### Problem requirements:
Send back the line that contains "Click the New" and all lines following it through the end of the data below, exactly, omitting pictures.

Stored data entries

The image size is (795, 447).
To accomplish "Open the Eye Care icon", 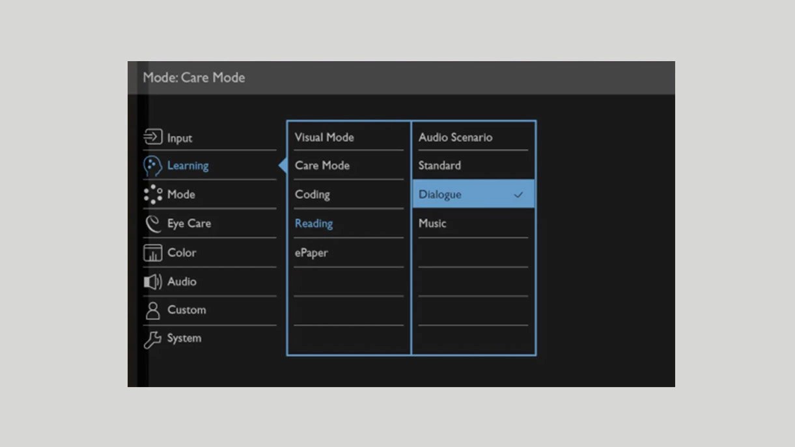I will point(152,224).
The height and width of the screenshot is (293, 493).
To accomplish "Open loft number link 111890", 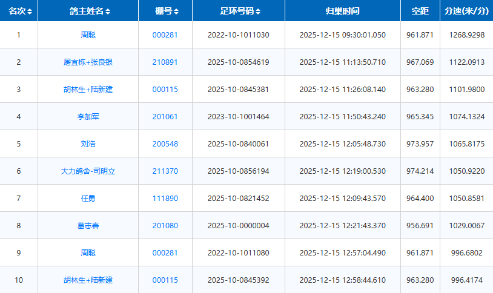I will tap(165, 199).
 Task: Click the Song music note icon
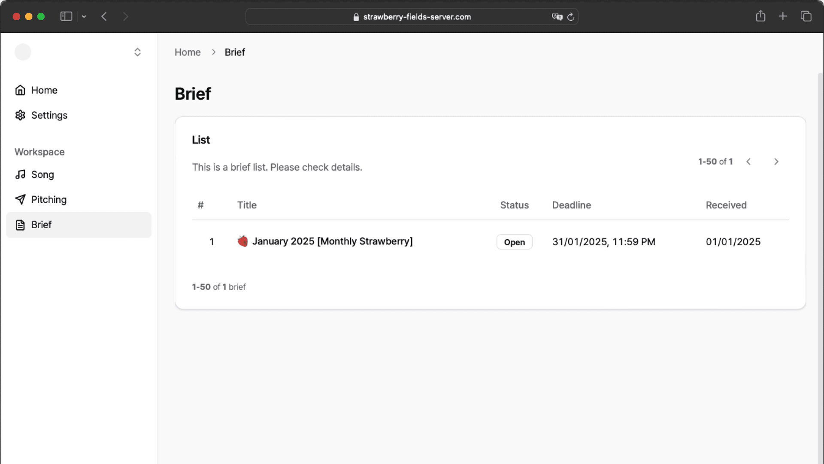(x=20, y=174)
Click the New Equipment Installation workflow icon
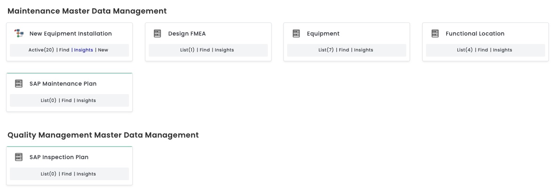 [19, 34]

### Expected output:
Click the New Equipment Installation workflow icon
 [19, 34]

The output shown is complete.